With three films in the official selection at this year's film festival, South Korea leads all other Asian nations, and every other country except France. For film watchers over the past decade, this is no long a surprise. South Korea is one of the few countries in the world where local productions outdraw Hollywood product, and for the past decade, since well, since the historical musical Chunhyang was accepted at Cannes in 2000, Korean films have won steady run of prizes at festivals.

They include a new film from Lee Chang Dong ( Oasis, Secret Sunshine) called Poetry, about a grandmother who takes a poetry class to discover the beauty in everyday life - and faces a dilemma when her grandson is faced with sexual assault. Director Hong Sang-soo ( Virgin Stripped Bare by her Bachelors), who is regarded as the most rigorous and consistent of the Korean new wave, brings Ha Ha Ha, which begins with a Korean filmmaker making plans to move to Canada. Given the vigor of our respective film industries, this would seem to be a poor career move.

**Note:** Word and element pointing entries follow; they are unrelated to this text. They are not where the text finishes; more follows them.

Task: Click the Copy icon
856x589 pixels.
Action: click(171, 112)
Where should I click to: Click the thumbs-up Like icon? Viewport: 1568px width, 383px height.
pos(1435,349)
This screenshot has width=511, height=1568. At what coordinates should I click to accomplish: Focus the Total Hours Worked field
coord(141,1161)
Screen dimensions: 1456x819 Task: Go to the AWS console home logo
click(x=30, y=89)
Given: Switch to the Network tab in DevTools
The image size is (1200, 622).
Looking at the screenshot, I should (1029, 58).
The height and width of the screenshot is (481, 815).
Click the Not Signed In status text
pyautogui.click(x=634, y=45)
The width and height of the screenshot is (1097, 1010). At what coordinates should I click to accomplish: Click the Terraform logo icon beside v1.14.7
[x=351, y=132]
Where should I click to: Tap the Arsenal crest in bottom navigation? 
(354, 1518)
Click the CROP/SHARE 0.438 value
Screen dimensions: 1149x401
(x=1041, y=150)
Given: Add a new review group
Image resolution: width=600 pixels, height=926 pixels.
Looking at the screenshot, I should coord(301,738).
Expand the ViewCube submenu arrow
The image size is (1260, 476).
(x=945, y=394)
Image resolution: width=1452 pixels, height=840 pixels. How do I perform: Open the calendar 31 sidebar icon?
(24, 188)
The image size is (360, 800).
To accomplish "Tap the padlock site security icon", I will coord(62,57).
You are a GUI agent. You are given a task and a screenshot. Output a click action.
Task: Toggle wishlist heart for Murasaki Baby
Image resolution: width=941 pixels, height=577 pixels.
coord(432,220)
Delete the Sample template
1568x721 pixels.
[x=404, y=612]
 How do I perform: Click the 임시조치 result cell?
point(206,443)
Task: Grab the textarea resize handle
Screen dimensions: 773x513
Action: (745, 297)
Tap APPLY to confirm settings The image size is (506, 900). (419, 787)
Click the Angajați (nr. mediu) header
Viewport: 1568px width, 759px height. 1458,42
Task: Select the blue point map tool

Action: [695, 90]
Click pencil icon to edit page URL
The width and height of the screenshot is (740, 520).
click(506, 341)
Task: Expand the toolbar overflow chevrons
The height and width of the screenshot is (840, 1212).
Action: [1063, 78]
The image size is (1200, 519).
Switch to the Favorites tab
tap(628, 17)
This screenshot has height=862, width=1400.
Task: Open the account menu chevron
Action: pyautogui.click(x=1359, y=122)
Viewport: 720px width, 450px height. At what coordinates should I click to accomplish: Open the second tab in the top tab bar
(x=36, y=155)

And then there's today's gala film, The Housemaid, from Im Sang-soo ( The President's Last Bang) is a remake of one of Korea's most celebrated films, an erotic shocker first made by Kim Ki-Young in 1960, during a brief window of liberality in Korean cinema. The original Housemaid was almost lost to history, before being painstakingly restored by Martin Scorsese's World Cinema Foundation. After being re-released to acclaim on the festival circuit in the last few years, The Housemaid came out on DVD last year, with commentary by current Korean box office champion Bong Joon-ho ( The Host, Mother).

Clearly, The Korean appetite for drastic domestic melodramas is nothing new. Yet the historical changes between the two version are fascinating. The original black-and-white movie was about a middle-class couple, struggling to maintain a lifestyle beyond their means, which causes the pregnant wife to become ill with exhaustion. They hire a factory girl as a maid, who seduces the husband and wreaks havoc on the family.

Both an indictment of post-war materialism and class fears, the original is a mad masterpiece which Scorsese described the film as "passionately claustrophobic."

Legend has it that original maid (Lee Eun-shim) was so persuasive her performance may have ruined her career. Reportedly, audiences were so outraged they yelled "Kill the bitch" at the screen and Lee found few directors willing to risk using her again.

The new lush and expansive colour version makes cryptic references to the original film - including a mysterious suicide in an opening scene - and is perhaps best understood as a contemporary response to the original film.

Right away, you know you're on different ground with the casting of the titular character. This time , the much-awarded Korean star Jeon Do-Yeon is in the role. Jeon, who won the best actress prize at Cannes in 2007 for her performance as a bereaved mother in Secret Sunshine, has one of the kindest, most sympathetic faces you're ever likely to see onscreen. There's no danger of anyone in the audience calling for her to be killed.

In this version, Jeon, 37, is clearly older than the actress who plays the wife, a pretty spoiled trophy for her wealthy, feckless husband.

Rather than a story of dangerous middle-class aspirations, this is a parable about the cruelty and lack of accountability of the rich.

Part of this makes a more conventional movie but also reflects a different economic world.

According to a 2007 study by the Korea Institute for Health and Social Affairs, the gap between the rich and poor increased considerably in the years between 1996 and 2006, the years after the Asian financial bubble burst.

It's not entirely a coincidence that this was also the period that saw a flowering of Korean filmmaking. According to a recent book, Jinhee Choi's The South Korean Film Renaissance: Local Hitmakers, Global Provocateurs, one of the things that helped Korean cinema was the movement of cash away from the stock market into relatively more stable kinds of venture capitalism -- including home-grown films.